Les habitants de Ben Guerdane refusent la construction du mur sur la frontière entre la Tunisie et la Libye. La région connait des mouvements de protestation et un état de tension palpable. Des réunions populaires réclament l’arrêt immédiat des travaux. Selon la TAP, des citoyens ont barré la route reliant Ben Guerdane à Ras Jedir à des camions transportant des marchandises en Libye.
Des citoyens ont forcé, lundi 20 juillet 2015, deux camions transportant du sel en direction du port commercial de Zarzis à renverser leur cargaison en route, en signe de protestation contre la construction d’un mur long de 220 km sur la frontière entre la Tunisie et la Libye. Les quantités de sel déversées sur la route ont empêché des camions libyens de transport de marchandises vers la Libye de passer.
Cette réaction vient en protestation à une décision jugée unilatérale par les habitants de Ben Guerdane, ceux-ci estiment que les restrictions qui vont en découler ne feront qu’approfondir la marginalisation de la région en l’absence d\’alternatives de développement. Selon la majorité des personnes qui refusent la construction du mur frontalier, ce projet montre l’échec cuisant du gouvernement dans la lutte contre le terrorisme. Ils appellent le gouvernement à assumer ses responsabilités face à l’escalade de l’état de tension des citoyens et des jeunes de la région.
Les syndicats locaux pour l\’emploi, des agriculteurs, de l\’industrie, du commerce et de l’artisanat ont eux aussi condamné cette décision et ont demandé l’arrêt immédiat des travaux appelant à l’urgence du dialogue avec toutes les parties prenantes dans le développement et la sécurité.

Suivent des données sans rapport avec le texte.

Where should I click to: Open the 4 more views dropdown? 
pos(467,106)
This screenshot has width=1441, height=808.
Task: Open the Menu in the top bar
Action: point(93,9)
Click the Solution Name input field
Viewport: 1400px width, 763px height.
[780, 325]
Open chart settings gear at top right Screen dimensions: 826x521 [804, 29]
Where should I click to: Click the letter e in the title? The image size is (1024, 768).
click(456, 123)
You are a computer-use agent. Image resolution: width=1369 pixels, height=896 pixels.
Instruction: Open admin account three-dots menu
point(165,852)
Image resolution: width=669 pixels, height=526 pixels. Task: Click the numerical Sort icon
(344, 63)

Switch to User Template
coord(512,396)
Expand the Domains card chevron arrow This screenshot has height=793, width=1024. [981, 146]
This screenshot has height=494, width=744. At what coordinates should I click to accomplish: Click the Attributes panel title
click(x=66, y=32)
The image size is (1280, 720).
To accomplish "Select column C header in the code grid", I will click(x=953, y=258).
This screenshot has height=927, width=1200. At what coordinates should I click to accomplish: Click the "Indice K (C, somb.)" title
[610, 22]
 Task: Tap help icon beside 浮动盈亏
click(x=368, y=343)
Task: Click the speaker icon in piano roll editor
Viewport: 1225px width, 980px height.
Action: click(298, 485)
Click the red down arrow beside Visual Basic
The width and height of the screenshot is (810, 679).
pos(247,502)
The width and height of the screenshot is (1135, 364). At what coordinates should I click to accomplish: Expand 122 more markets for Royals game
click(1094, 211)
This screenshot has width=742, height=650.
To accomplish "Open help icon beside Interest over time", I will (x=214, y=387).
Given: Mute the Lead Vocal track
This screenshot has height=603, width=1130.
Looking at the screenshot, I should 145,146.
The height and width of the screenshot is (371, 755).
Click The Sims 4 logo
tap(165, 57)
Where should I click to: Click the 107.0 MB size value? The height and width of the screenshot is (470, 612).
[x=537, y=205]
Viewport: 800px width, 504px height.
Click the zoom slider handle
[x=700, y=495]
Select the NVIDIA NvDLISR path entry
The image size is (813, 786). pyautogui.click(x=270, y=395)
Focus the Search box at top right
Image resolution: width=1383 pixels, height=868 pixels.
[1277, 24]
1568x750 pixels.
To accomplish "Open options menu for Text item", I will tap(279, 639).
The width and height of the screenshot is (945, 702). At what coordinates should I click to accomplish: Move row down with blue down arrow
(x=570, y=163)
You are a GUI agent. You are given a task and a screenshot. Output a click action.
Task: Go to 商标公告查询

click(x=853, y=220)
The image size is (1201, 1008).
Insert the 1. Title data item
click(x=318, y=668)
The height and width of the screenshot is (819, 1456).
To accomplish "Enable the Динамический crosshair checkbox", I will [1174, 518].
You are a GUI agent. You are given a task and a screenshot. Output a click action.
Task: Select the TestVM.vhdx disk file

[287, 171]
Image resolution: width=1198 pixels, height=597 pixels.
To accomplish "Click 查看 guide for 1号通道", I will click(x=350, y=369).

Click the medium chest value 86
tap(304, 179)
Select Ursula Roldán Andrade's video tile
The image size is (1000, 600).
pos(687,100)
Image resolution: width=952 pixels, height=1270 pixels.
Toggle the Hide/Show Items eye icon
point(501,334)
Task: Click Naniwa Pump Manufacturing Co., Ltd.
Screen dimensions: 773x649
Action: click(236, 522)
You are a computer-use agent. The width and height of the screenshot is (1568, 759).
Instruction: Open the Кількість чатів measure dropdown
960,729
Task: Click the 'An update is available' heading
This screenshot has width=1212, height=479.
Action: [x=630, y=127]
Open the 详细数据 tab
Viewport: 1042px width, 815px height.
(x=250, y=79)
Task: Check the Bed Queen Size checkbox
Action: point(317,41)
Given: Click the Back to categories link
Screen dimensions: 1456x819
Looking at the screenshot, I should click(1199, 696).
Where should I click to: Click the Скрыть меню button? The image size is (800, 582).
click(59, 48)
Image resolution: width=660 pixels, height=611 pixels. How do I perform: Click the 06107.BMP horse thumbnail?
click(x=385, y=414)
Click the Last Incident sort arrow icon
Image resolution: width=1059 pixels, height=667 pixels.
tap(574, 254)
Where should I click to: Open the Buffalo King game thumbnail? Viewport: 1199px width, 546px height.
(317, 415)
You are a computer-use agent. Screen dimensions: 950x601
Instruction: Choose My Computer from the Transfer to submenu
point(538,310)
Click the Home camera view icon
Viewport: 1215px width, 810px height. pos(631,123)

D’une autre part, la commission nationale des recours au sein de l’UTICA a décidé de geler l\’activité syndicale du président du syndicat local. Les trois syndicats affiliés à la commission tripartite estiment que la décision, influencée par la position du président du syndicat concernant le mur frontalier entre la Tunisie et la Libye, est illégale et ne repose pas sur des motifs factuels et juridiques.